Evidence shows that most patient charts contain errors, says Delbanco in a video about OpenNotes. “The evidence also shows that when doctors and patients are on the same page, looking at the same information, everything works out better for the patients and the clinicians.”

But many doctors have concerns about this level of transparency. For one thing, some say they write their notes for themselves and other clinicians; with medical literacy rates so low, will patients even be able to understand the notes?

Also, specialists are concerned about the challenge of addressing two “customers” – the patient and the referring primary care doctor, Benjamin Zaniello, M.D., says in Healthcare Informatics. So in addition to making their notes comprehensible to patients, “we need to provide the shorthand medical-speak that allows the referring physician to understand. And there’s absolutely some conflict there.”

Ultimately, however, Zaniello believes the shift towards greater transparency is “valid and important” for specialists. “Number one, the data in the note is about and around the patient, and the patient has the right to see it. And there should be no secrets. That is the most important thing. But the second thing is that the OpenNotes movement pushes doctors to take better notes about patient care. And in our fragmented marketplace, having better documentation will improve patient care.”

In fact, opening doctor notes has been a “non-issue,” according to providers who have gotten on board – including the Cleveland Clinic, one of the first major patient care organizations to implement OpenNotes in 2012.

Surveys show that all the key concerns—from patients overwhelming practices with phone calls to an increase in malpractice lawsuits—have turned out to be “completely groundless,” reports Healthcare Informatics.
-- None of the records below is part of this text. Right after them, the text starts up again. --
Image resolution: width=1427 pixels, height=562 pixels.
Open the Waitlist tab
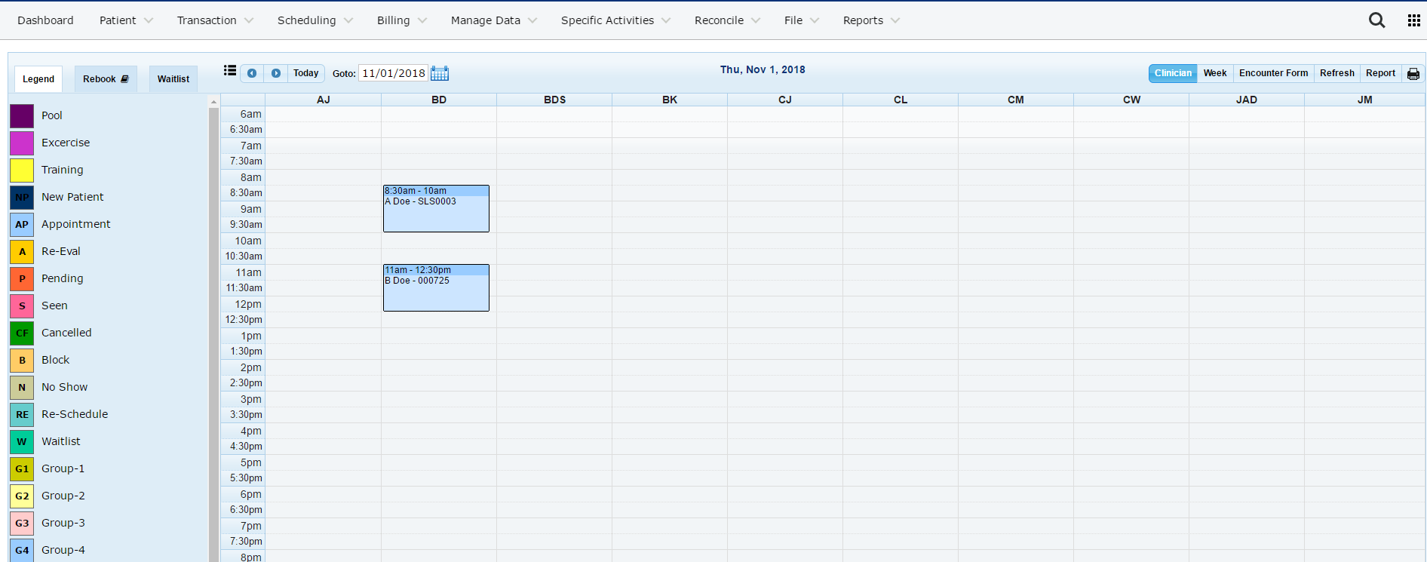click(x=173, y=79)
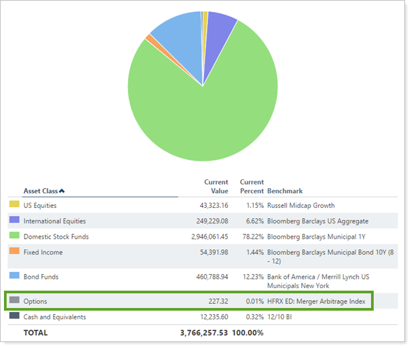Click the HFRX ED: Merger Arbitrage Index benchmark
This screenshot has width=411, height=348.
point(316,302)
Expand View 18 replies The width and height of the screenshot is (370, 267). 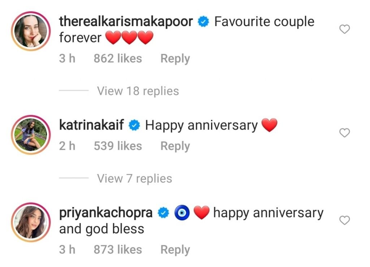coord(138,91)
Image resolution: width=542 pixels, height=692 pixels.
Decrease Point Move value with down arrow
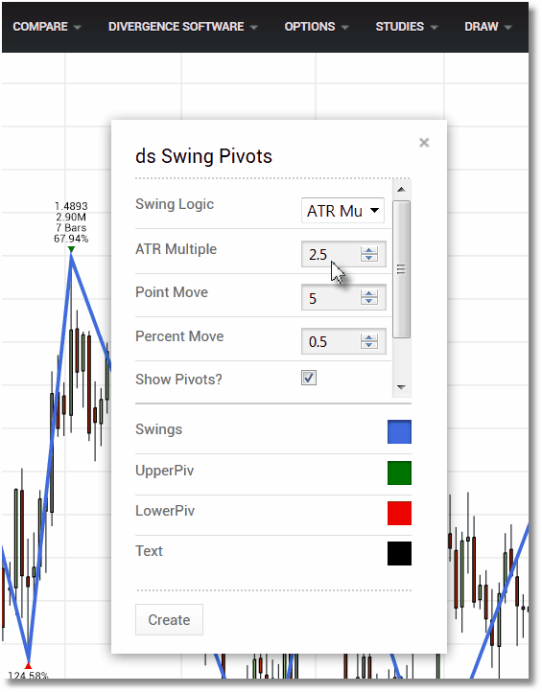[x=368, y=301]
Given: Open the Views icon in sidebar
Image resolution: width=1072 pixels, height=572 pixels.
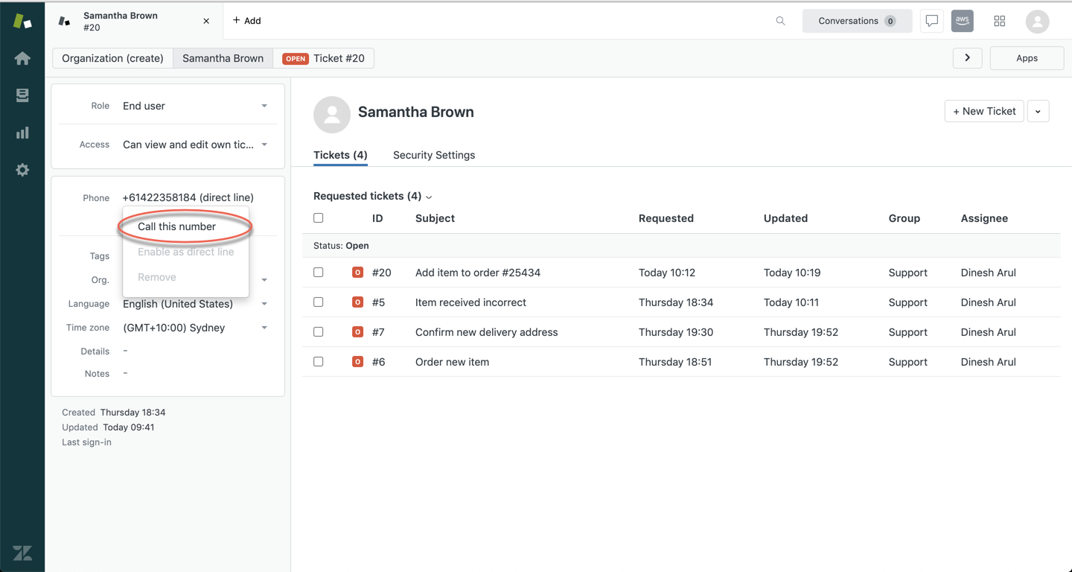Looking at the screenshot, I should click(x=22, y=95).
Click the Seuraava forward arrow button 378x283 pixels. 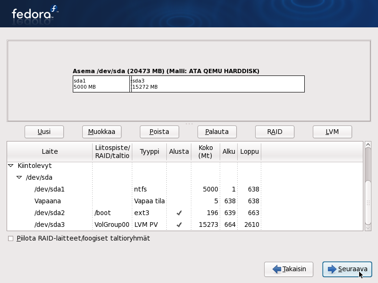(x=347, y=269)
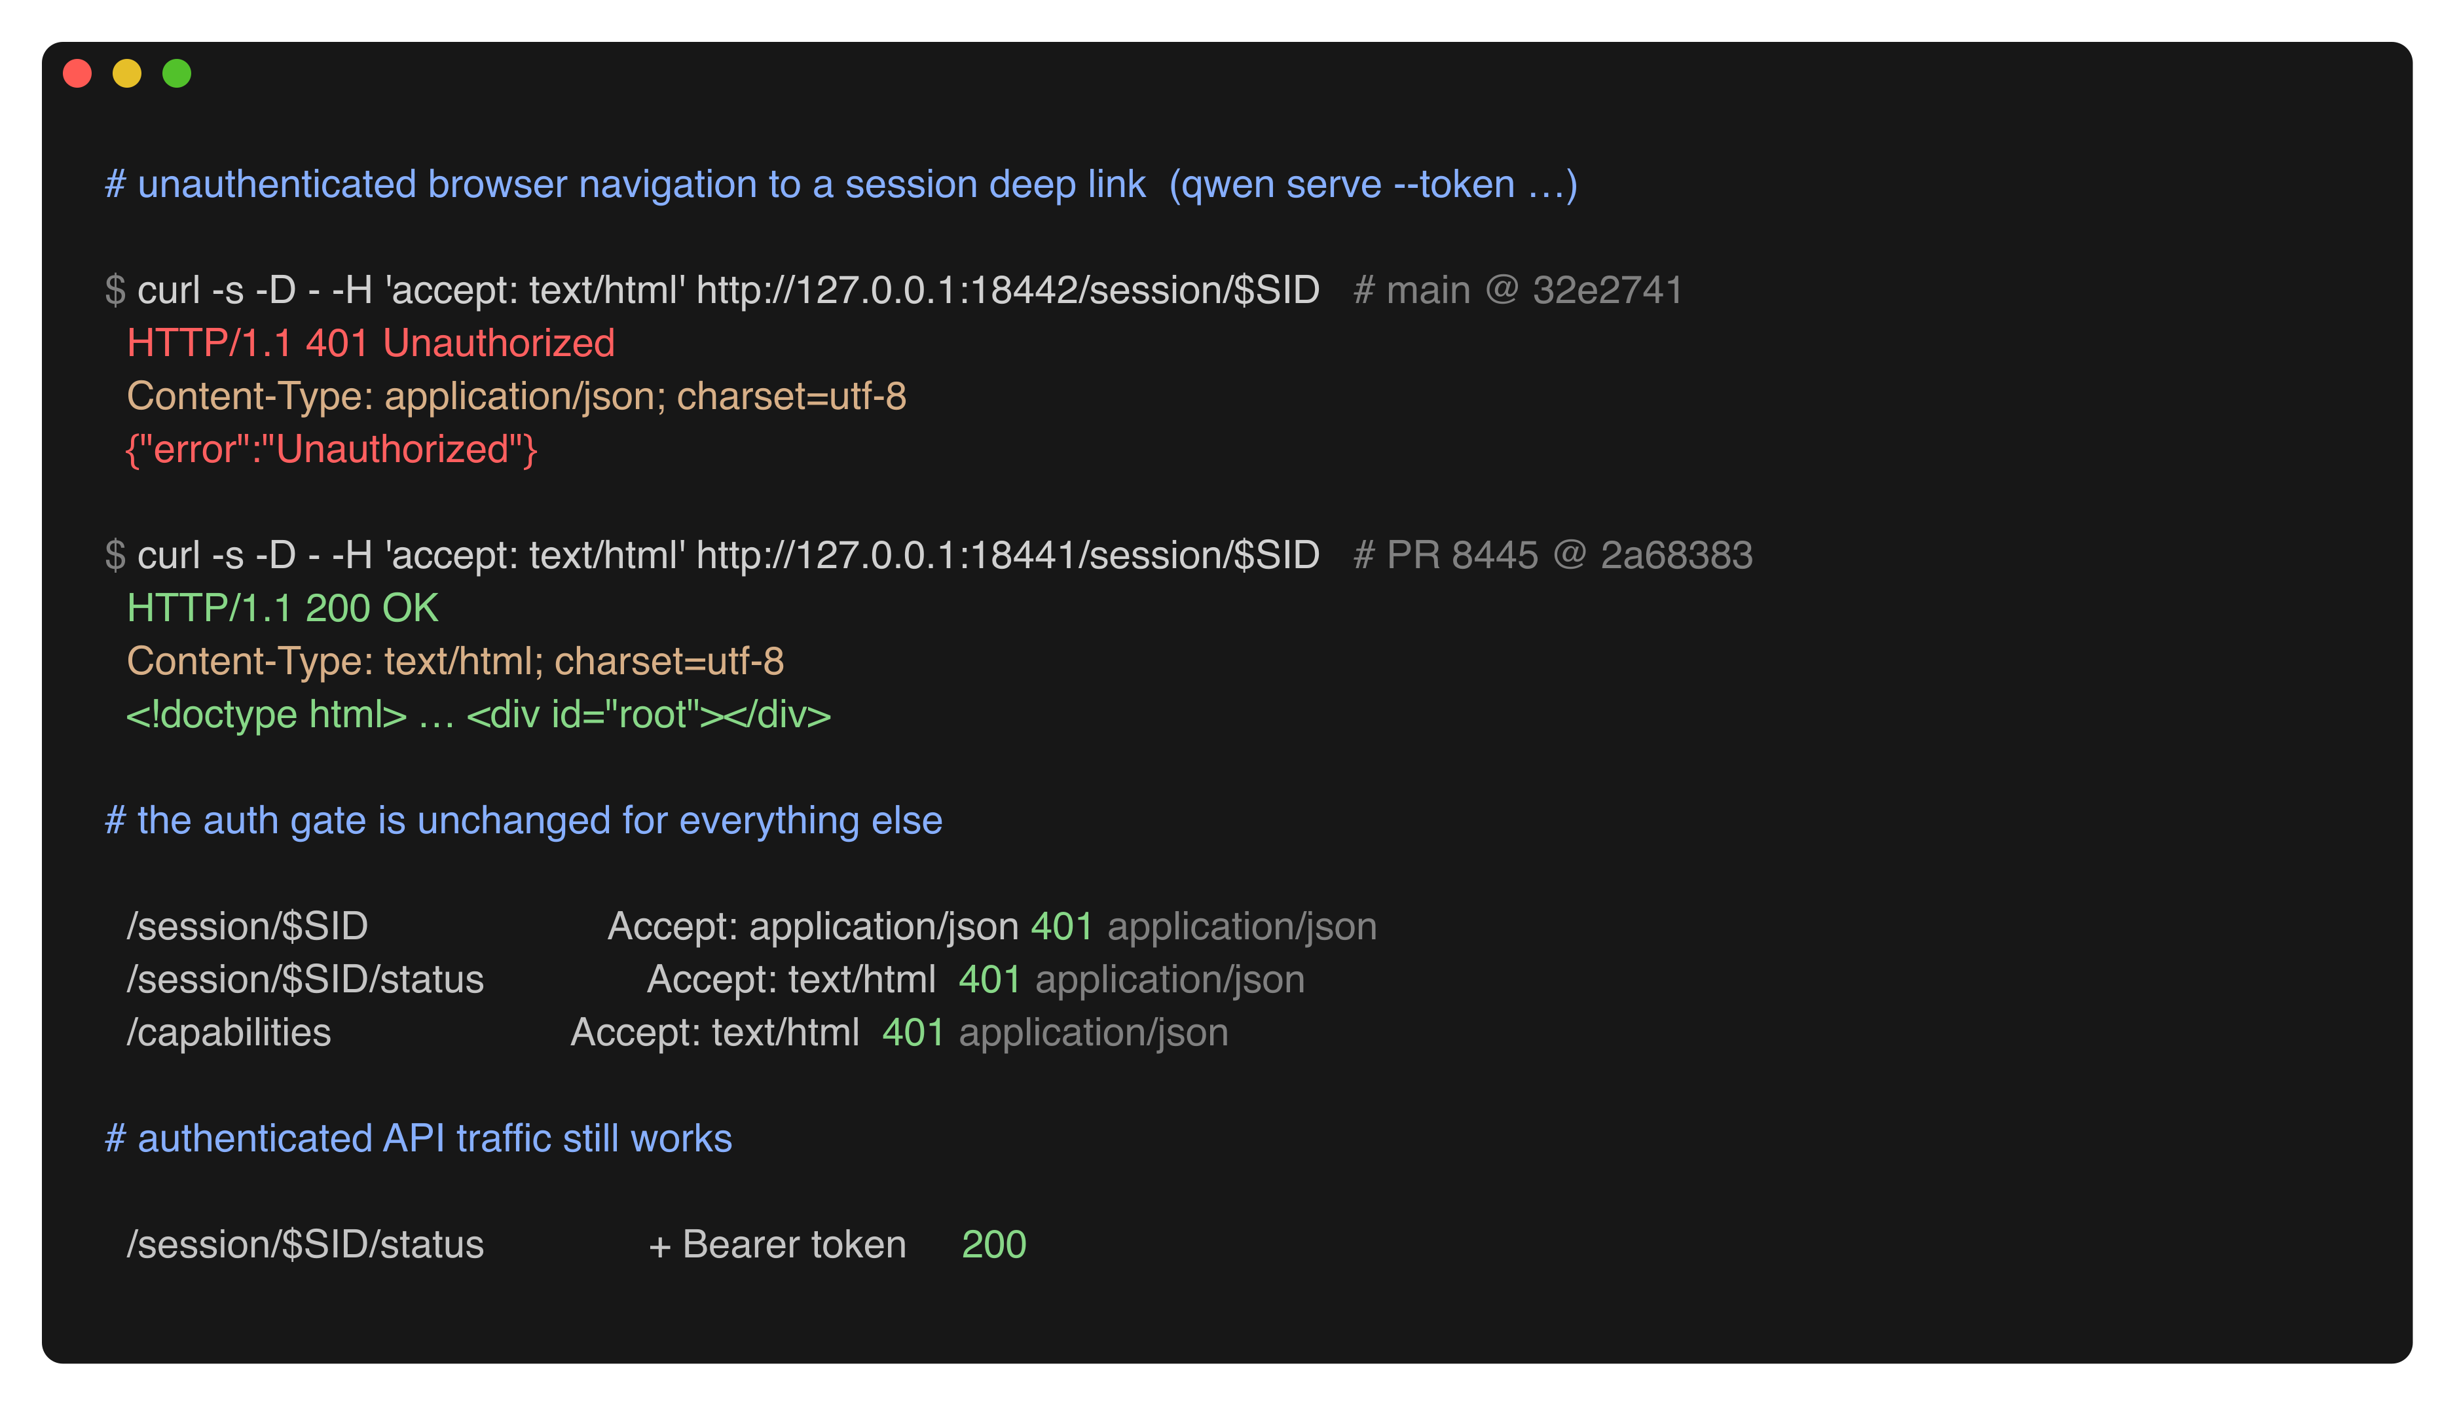Select the 'HTTP/1.1 200 OK' response line
This screenshot has width=2455, height=1406.
tap(283, 608)
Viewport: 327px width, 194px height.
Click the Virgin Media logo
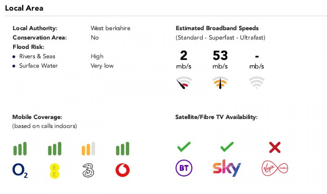[x=275, y=168]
Rather, doctors experienced almost no problems, and very quickly, “note transparency simply became the new normal.”

The power to drive patient engagement

To date, 10 million patients have accessed OpenNotes, according to Delbanco. And the movement has gained plenty of fans among primary care doctors and specialists alike.

Rasu Shrestha, M.D., chief innovation officer at the UPMC integrated health system in Pittsburgh, told Healthcare Informatics, “I’m a big believer as a physician in transparency—whether it’s pricing transparency, or transparency around processes and clinical procedures, and around documentation. I believe it improves the documentation itself, patient compliance and medication adherence—and that’s where things are going. I think it’s important to make sure that patients are part of the care collaborative.”

Neurologist Allison Weathers, M.D., of Rush University Medical Center in Chicago, urges specialists to consider how valuable opening their notes to patients is for their practices: “This is one of the areas I’m really passionate about, the power that OpenNotes has to drive patient engagement.”